Members of opposition parties lambasted the Department of Arts and Culture’s (DAC) Deputy Minister, Maggie Sotyu, with questions and accusations on the alleged failure on the part of the government to turn Winnie Madikizela-Mandela’s Brandfort home into a museum.
This was during a National Council of Provinces (NCOP) sitting on Tuesday.
The Democratic Alliance’s (DA) Chris Hattingh said that the more ministers provide answers to questions, the more new questions are raised. Hattingh further said that according to information contained in a report by the Public Protector, funds exceeding R14 million were allocated by the national DAC and the Free State provincial government to fix the house more than ten years ago. Yet, ten years later, the home remains a far cry from a memorial site.
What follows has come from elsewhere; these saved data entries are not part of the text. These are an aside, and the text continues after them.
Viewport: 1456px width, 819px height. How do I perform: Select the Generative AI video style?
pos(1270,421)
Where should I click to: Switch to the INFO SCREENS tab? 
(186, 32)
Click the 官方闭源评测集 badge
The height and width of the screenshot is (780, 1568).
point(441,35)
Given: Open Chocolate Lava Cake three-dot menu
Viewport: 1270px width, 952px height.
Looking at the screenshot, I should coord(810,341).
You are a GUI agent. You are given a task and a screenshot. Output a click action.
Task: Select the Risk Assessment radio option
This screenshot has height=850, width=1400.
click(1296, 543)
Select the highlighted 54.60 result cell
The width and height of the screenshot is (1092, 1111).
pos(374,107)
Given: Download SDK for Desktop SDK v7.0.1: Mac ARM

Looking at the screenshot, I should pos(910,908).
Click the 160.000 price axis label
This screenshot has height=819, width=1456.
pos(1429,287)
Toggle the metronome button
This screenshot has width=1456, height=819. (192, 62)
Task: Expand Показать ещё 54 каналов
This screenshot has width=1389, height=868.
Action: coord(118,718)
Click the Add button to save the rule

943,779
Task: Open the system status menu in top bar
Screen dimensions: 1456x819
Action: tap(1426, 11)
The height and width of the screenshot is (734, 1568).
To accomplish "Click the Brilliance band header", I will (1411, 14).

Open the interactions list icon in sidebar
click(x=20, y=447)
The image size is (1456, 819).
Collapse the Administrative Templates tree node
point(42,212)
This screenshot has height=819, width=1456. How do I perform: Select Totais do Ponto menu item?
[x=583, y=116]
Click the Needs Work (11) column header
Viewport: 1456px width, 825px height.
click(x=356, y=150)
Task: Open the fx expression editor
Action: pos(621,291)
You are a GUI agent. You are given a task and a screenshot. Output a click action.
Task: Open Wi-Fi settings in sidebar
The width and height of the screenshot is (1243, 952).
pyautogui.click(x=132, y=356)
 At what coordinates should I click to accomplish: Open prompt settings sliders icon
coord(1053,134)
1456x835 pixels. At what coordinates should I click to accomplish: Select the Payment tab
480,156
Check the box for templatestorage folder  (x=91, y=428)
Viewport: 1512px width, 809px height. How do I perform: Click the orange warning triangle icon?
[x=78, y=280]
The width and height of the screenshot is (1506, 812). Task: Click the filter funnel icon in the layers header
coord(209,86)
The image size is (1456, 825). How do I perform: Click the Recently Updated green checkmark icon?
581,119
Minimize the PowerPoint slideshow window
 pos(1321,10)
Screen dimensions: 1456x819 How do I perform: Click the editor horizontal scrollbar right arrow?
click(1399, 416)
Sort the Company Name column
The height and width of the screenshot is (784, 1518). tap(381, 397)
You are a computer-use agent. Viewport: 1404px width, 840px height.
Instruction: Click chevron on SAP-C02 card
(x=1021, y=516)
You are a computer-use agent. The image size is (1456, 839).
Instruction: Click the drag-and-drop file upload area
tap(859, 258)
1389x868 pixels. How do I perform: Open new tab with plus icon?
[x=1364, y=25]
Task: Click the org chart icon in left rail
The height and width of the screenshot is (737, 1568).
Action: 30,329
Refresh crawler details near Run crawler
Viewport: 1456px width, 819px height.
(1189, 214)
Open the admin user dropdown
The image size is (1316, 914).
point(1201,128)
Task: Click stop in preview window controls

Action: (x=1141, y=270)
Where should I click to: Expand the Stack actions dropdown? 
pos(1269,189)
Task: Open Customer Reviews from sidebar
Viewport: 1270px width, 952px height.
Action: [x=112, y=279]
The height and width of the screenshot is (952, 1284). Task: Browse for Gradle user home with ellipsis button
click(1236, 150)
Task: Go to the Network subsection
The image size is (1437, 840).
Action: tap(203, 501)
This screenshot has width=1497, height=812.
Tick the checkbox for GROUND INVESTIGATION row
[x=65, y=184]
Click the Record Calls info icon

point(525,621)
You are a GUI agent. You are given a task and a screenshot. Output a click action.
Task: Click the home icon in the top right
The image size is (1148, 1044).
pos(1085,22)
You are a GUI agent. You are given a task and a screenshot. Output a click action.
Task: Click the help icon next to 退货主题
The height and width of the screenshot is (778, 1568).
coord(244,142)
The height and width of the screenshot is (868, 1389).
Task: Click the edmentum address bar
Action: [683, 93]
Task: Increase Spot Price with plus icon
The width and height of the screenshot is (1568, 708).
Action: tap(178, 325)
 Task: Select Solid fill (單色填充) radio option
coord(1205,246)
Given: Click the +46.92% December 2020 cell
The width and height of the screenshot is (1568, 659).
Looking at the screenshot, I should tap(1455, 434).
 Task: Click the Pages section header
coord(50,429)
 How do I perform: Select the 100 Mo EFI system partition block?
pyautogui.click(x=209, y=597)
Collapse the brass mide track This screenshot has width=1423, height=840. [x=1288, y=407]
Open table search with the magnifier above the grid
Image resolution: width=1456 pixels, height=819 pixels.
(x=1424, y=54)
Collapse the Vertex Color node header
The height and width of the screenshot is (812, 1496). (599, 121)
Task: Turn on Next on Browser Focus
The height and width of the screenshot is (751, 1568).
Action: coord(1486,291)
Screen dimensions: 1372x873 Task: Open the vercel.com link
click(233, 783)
Meanwhile, the Economic Freedom Fighter’s (EFF) Nkagisang Koni accused the ANC of squandering the money and using it for its own benefit, much to the peril of taxpayers and the late Madikizela-Mandela, who died without seeing the monument.
Responding to Hattingh’s questions how much the DAC has already spent on renovations at the Brandfort site, Sotyu said the idea to convert the house into a museum was reportedly conceptualised in 2007. This was meant to be undertaken by the Free State Department of Sports, Arts, Culture and Recreation (DSACR), however, the DSACR requested that the DAC should assist it with completing a number of incomplete heritage sites, including the house in Brandfort.
Then in the 2011/2012 financial year, the DAC took over a project to convert the home into a museum from the Free State Department of Sports, Arts, Culture, and Recreation (DSACR). The Deputy Minister stated that the DAC could only account for money used from 2012 onwards and not prior to that as the project was under DSACR. She further said that DAC is not aware of what had happened with the project from the time when the DSACR took it on and her department had subsequently sent questions to former Free State premier, Ace Magashule, to provide information that would shed light on this.
During a National Council of Provinces (NCOP) sitting on Tuesday, Sotyu revealed that R3 million had been allocated for this project and from this sum, R1 858 195.71 was paid to the Independent Development Trust (IDT), which was appointed as the implementing agent for this project. This money was paid over as part of a tripartite Memorandum of Agreement (MoA) signed by DAC, DSACR, and the IDT on 18 July 2012 to facilitate the completion of the sites, including the construction of the Winnie Mandela House. The site was handed over to the IDT in November 2013 and a total of R593 543 was spent on the project, with R476 000 going to an architect, while R117 543 was paid to a contractor for the preliminary site establishment. Then, in November 2016, the department terminated its agreement with the IDT as the project had stalled and was at a standstill. This leaves about R1, 2 million that the IDT did not spend. Sotyu revealed during the sitting that this money was never utilised and remains in the Trust and now with the interest gathered on these funds, this amount now stands at about R1,8 million. These funds will now remain with the Trust until the DAC instructs the IDT on what to do with the funds as well as where to pay them over.